ASSIGNMENT ::
From the line containing "Screen dimensions: 1024x444" down to the final line of the entries below, quote every line verbatim. Exclude pictures.

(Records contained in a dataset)
= = = =

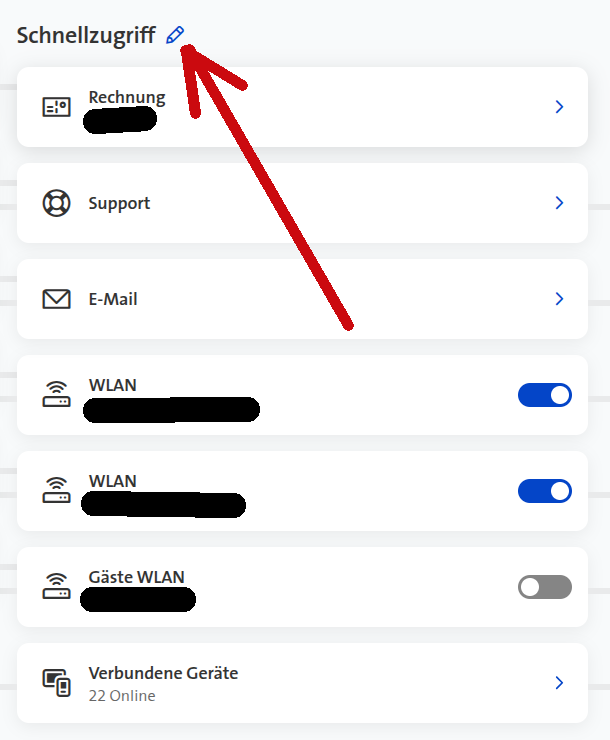Open the Rechnung label text

click(127, 98)
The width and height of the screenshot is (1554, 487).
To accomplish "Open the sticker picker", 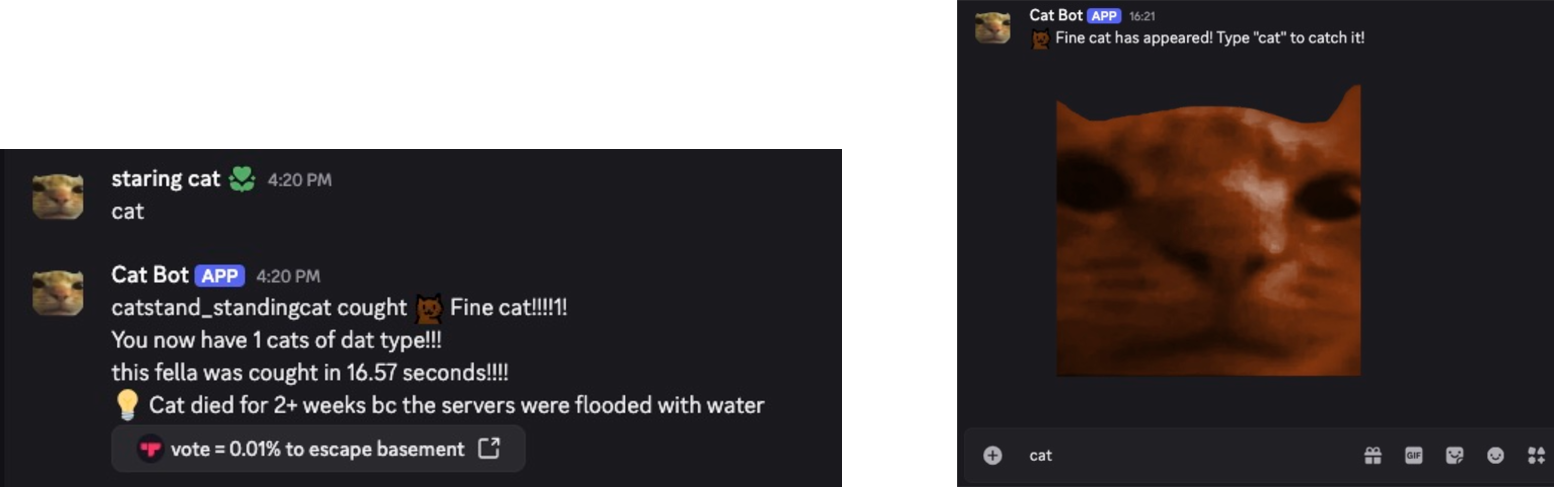I will pos(1454,455).
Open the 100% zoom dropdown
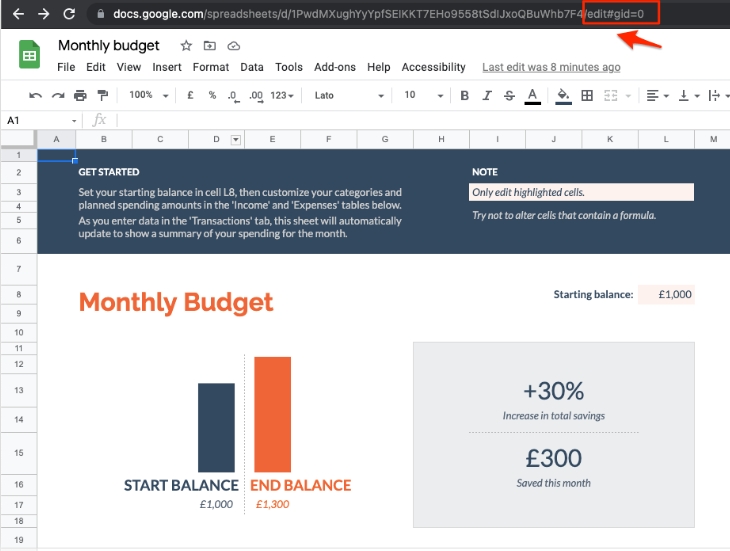This screenshot has height=551, width=730. (x=149, y=95)
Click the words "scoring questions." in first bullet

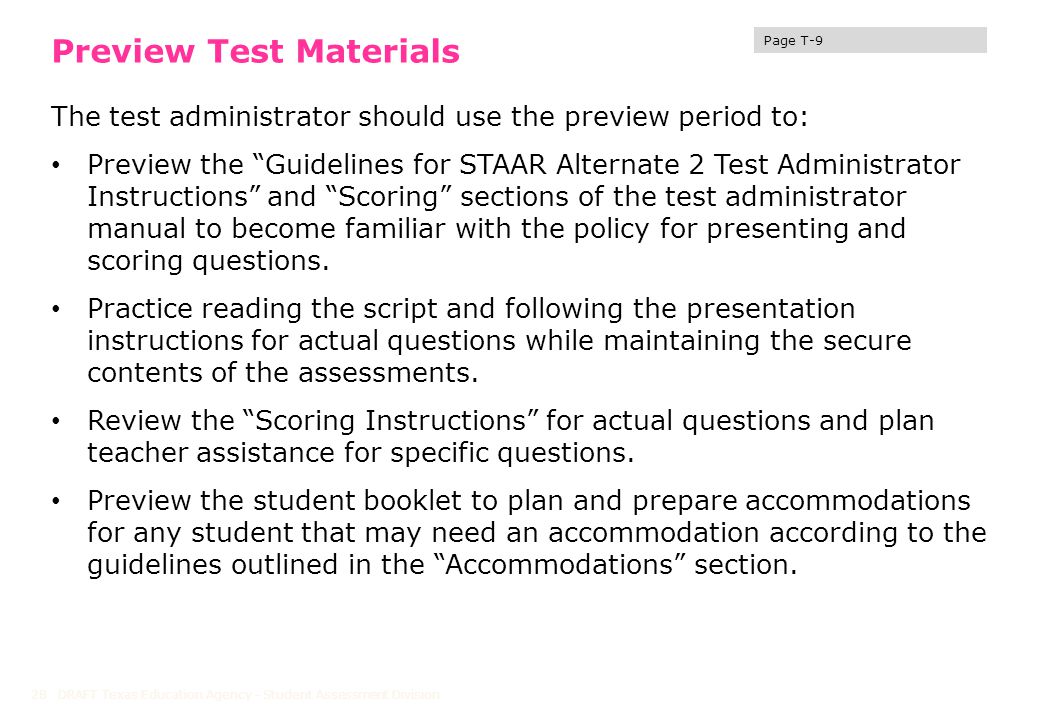[x=208, y=261]
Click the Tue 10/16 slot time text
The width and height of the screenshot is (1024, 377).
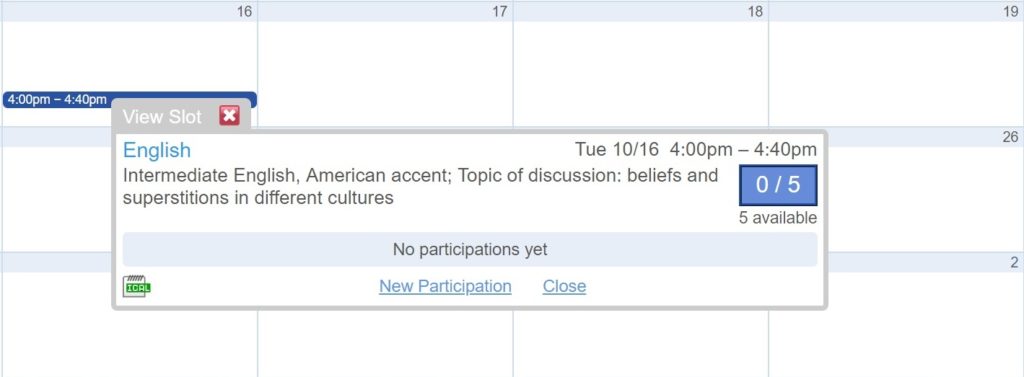(696, 150)

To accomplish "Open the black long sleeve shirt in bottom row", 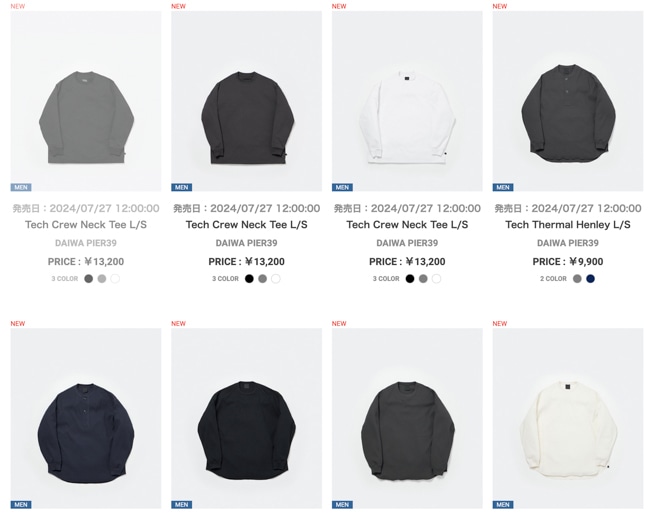I will 246,419.
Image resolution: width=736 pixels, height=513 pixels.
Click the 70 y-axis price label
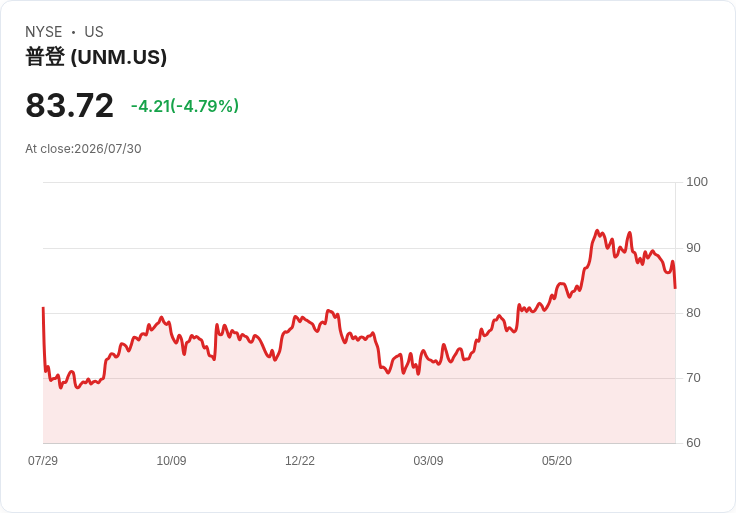tap(693, 378)
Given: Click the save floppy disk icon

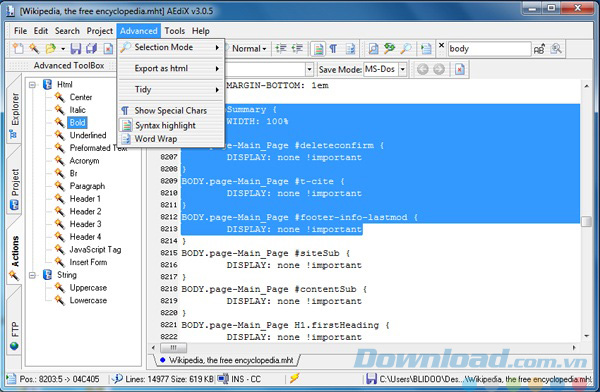Looking at the screenshot, I should pos(75,49).
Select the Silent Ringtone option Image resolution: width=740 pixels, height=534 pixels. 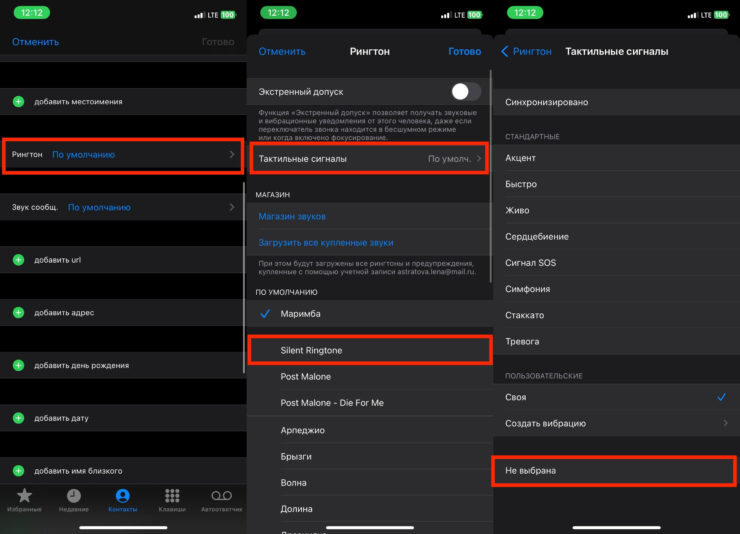coord(369,350)
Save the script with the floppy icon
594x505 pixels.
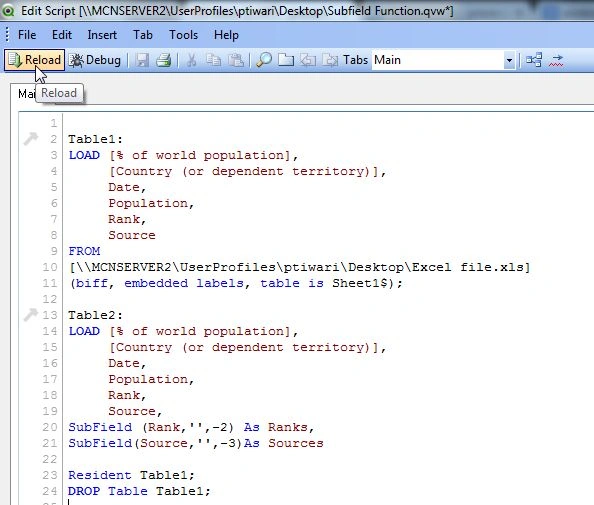click(x=142, y=60)
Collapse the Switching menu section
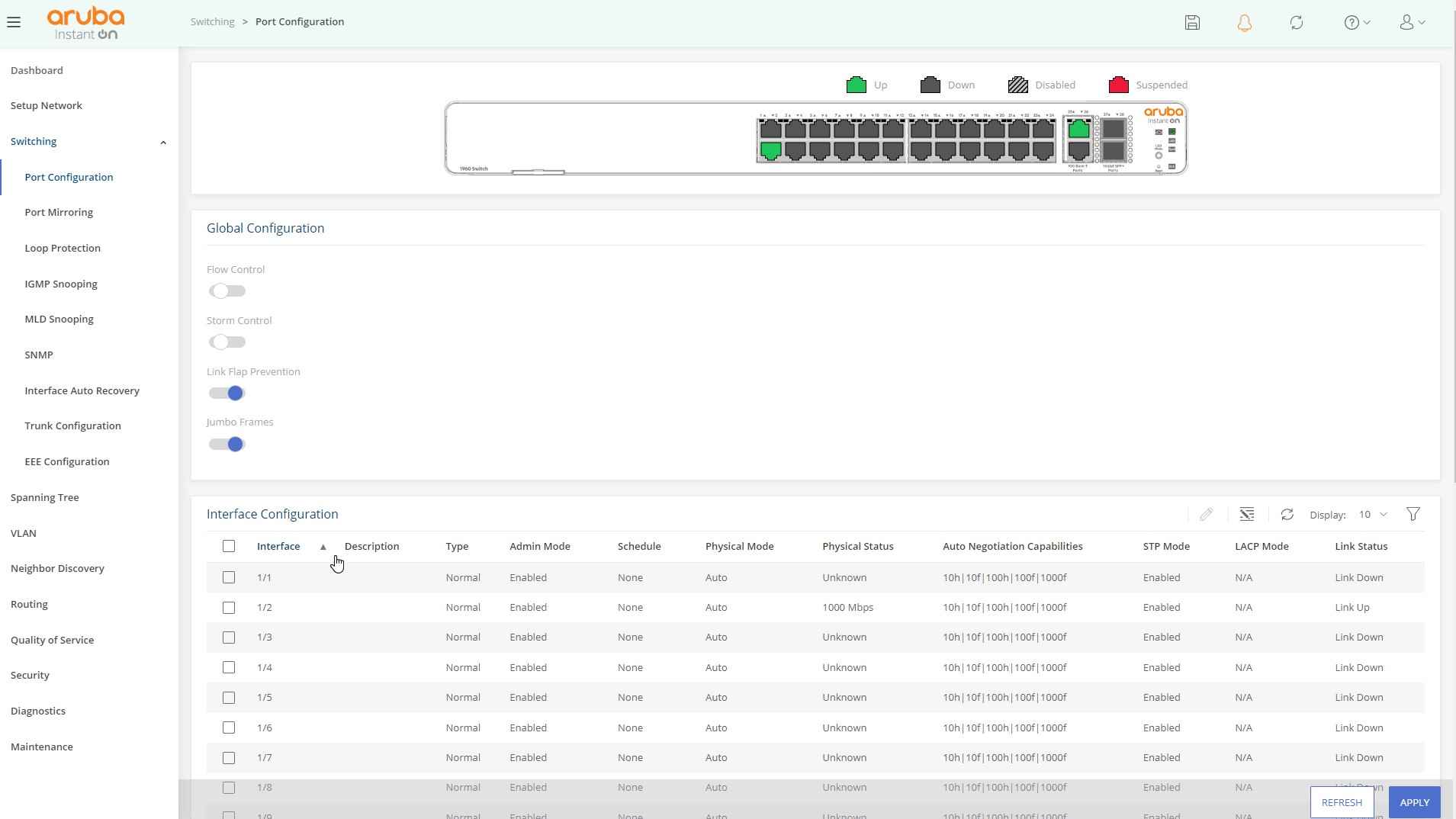Image resolution: width=1456 pixels, height=819 pixels. [163, 143]
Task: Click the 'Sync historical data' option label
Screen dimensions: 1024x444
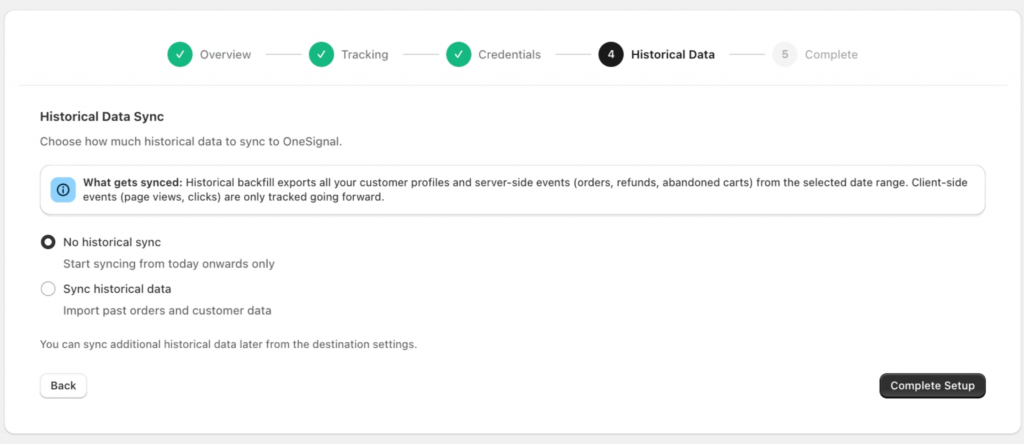Action: click(117, 289)
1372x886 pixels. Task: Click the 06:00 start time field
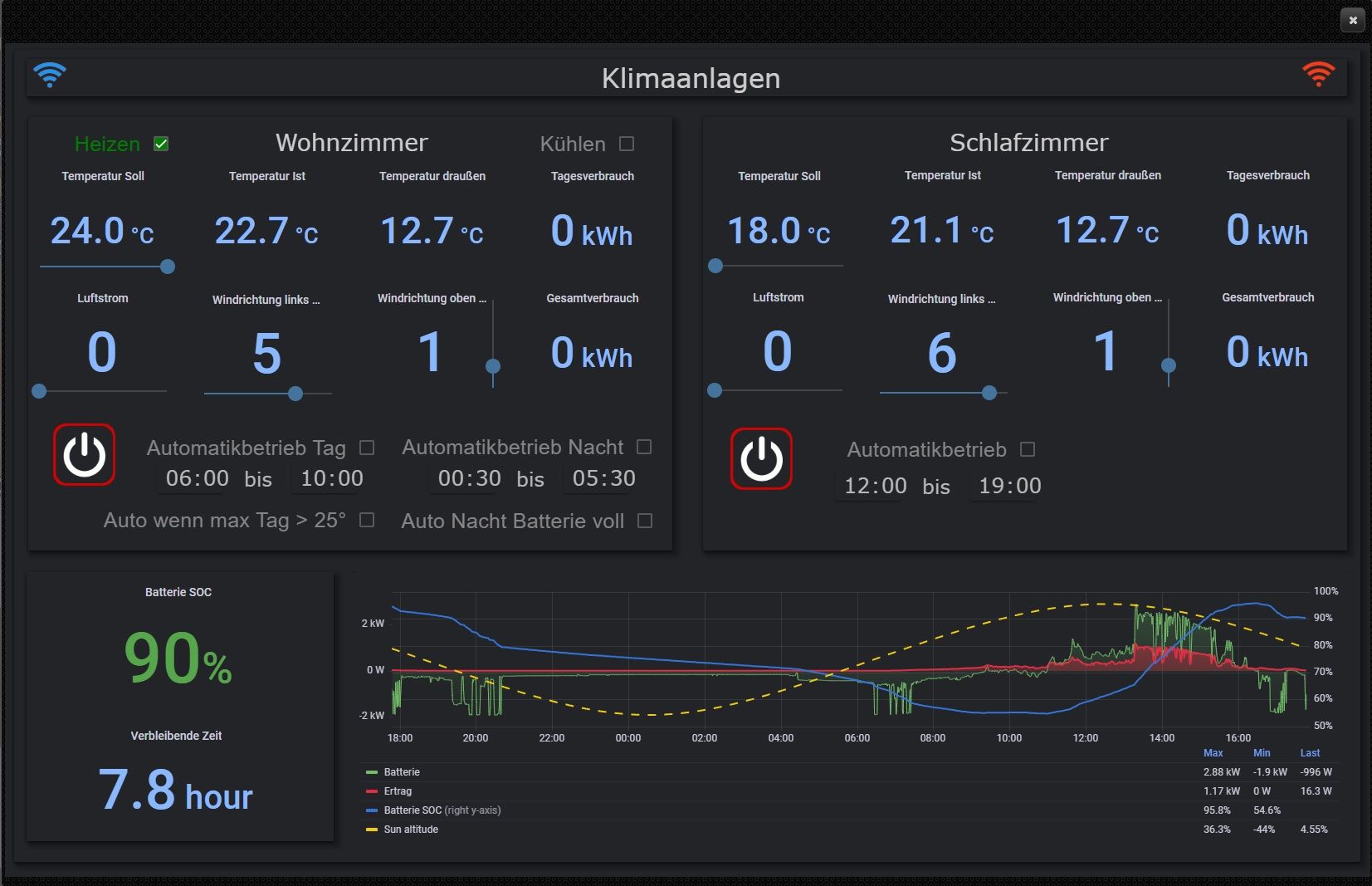click(x=198, y=478)
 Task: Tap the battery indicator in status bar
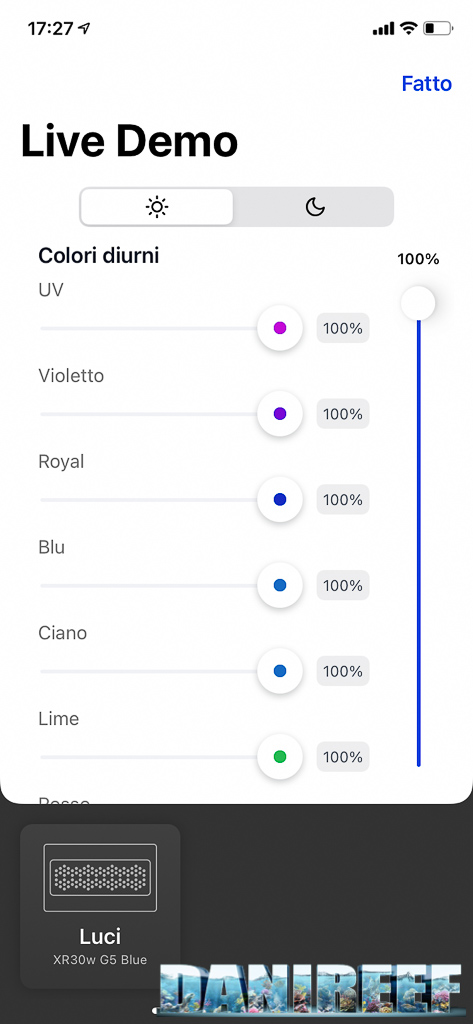click(x=437, y=29)
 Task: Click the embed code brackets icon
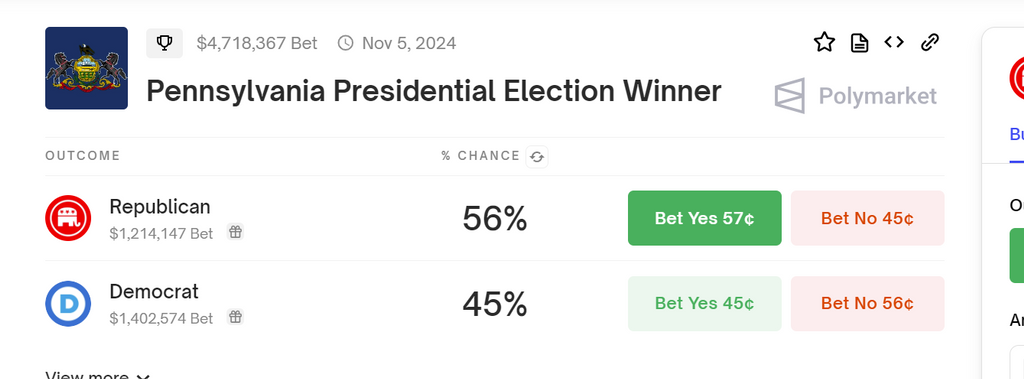click(894, 42)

= = = =

ANSWER BOX ::
Screen dimensions: 1024x444
Action: click(117, 289)
1372x886 pixels. Task: Click the 06:00 start time field
click(x=198, y=478)
 Task: Tap the battery indicator in status bar
click(x=437, y=29)
 Task: Click the embed code brackets icon
click(894, 42)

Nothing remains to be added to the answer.